Die Thüringer Landespolitik scheiterte bereits vor einiger Zeit daran, beispielsweise die Nachbesetzung von Richterämtern „wetterfest“ gegen eine AfD-Sperrminorität zu gestalten. Dies könnte sich nun rächen, wie Falter glaubt. Um den Richterwahlausschuss zu wählen, der alle Gerichtsbesetzungen bestimmt, benötige man eine Zweidrittelmehrheit im Landtag, betont er.

„Wenn die AfD mehr als ein Drittel der Sitze hat, und so sieht es zurzeit aus, dann wird das nicht gegen die AfD gehen“, sagt Falter. Das ist keine Kleinigkeit. „Das heißt, da muss die Brandmauer fallen – oder Thüringen gerät in eine kleine Staatskrise.“ Mit anderen Worten: Entweder kooperiert die CDU mit der AfD, was sie eigentlich immer vermeiden wollte, oder die Thüringer Justiz gerät in Schwierigkeiten.

Andŕe Brodocz von der Universität Erfurt hält eine „Normalisierung“ der AfD durch eine mögliche Zusammenarbeit bei der Richternominierung für möglich. „Die AfD wird den anderen beteiligten Parteien immer wieder deutlich machen: Wir können uns auf eine Frage einigen, wir können doch auch auf anderen Feldern zusammen finden.“ Dieser Druck werde „ohne Frage entstehen“. Ein Dilemma. Und nicht das einzige.

Thüringen-Wahl: „Auf den ersten Blick unmöglich erscheinende Koalitionen“

Falter sieht auch in Bezug auf die Koalitionsbildung eine „Zäsur“ für Thüringen und Sachsen. Sie besteht darin, „dass wir eine völlig unübersichtliche Lage haben, dass es unglaublich schwer werden wird, Koalitionen zu bilden“. „Wenn Koalitionen zustande kommen, dann sind es auf den ersten Blick unmöglich erscheinende Koalitionen“, sagt Falter.

Die möglichen Gruppierungen – etwa CDU, SPD und BSW in Thüringen – seien ideologisch so weit voneinander entfernt, dass das tatsächliche Regieren „vermutlich noch holpriger als bei der Ampel“ sein wird. Das gilt insbesondere für Thüringen, wo es eine „fast undurchschaubare, fast nicht zu prognostizierende Lage“ gebe, „weil keine klaren Mehrheiten vorhanden sind“. „Da müsste die CDU, die nach der AfD die stärkste Partei ist und daraus Anspruch ableitet, den Ministerpräsidenten zu stellen, eine Koalition mit BSW und SPD eingehen, Partnern, deren Vorstellungen nur schwer mit dem Programm der CDU vereinbar sind“, erklärt der Experte von der Universität Mainz.

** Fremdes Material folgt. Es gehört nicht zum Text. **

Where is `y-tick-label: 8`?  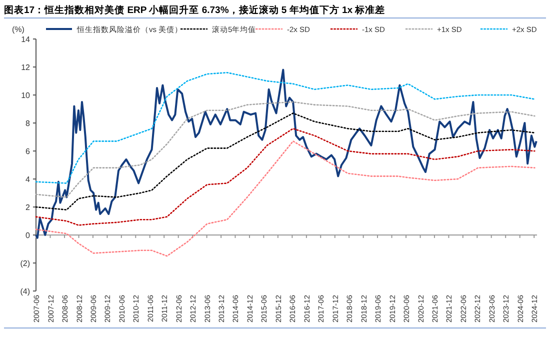 y-tick-label: 8 is located at coordinates (28, 124).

Thüringen-Wahl: „Ungewissheit in diesem Bündnis“

Professor Brodocz von der Universität Erfurt sieht eine weitere Stolperfalle für den Thüringer Landtag mit der weiter erstarkten AfD: die Disziplin in einer mutmaßlich nur mit einer sehr knappen Mehrheit ausgestatteten CDU-BSW-SPD-Koalition. „CDU, BSW und SPD würden sicherlich eine Koalition mit einer sehr, sehr knappen Mehrheit sein“, sagt er. Die BSW-Fraktion habe „vorher noch gar nicht in dieser Form zusammengearbeitet“, und auch die CDU-Fraktion in Thüringen nicht immer durch Geschlossenheit geglänzt. „Ganz zu schweigen, wenn es zu Austritten kommt“, fügt Brodocz hinzu. Zwei Mitglieder sind beispielsweise im Gothaer Stadtrat bereits nach wenigen Wochen aus Unzufriedenheit über die Landespartei aus dem BSW ausgetreten.

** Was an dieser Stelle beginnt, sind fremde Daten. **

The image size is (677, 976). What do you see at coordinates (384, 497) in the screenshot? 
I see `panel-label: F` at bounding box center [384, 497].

Es sei zwar möglich, dass eine knappe Mehrheit disziplinierend wirkt, aber es gebe „Ungewissheit in diesem Bündnis“. „Selbst wenn wir eine Mehrheitsregierung bekommen, wird das Regieren mit der AfD im Landtag für diese neue Koalition im Grunde schwieriger als für die alte Minderheitsregierung“, meint Brodocz mit Blick auf eine Sperrminorität der AfD.

Das Thüringer BSW hat bereits im Vorfeld nicht ausgeschlossen, bei einzelnen „vernünftigen“ Vorschlägen mit der AfD zu stimmen. Der noch amtierende Ministerpräsident Bodo Ramelow äußerte sich gegenüber IPPEN.MEDIA verärgert über die Situation im Wahlkampf: Er bezeichnete das BSW als „Ich-AG“ und warf der CDU vor, die AfD zu verharmlosen.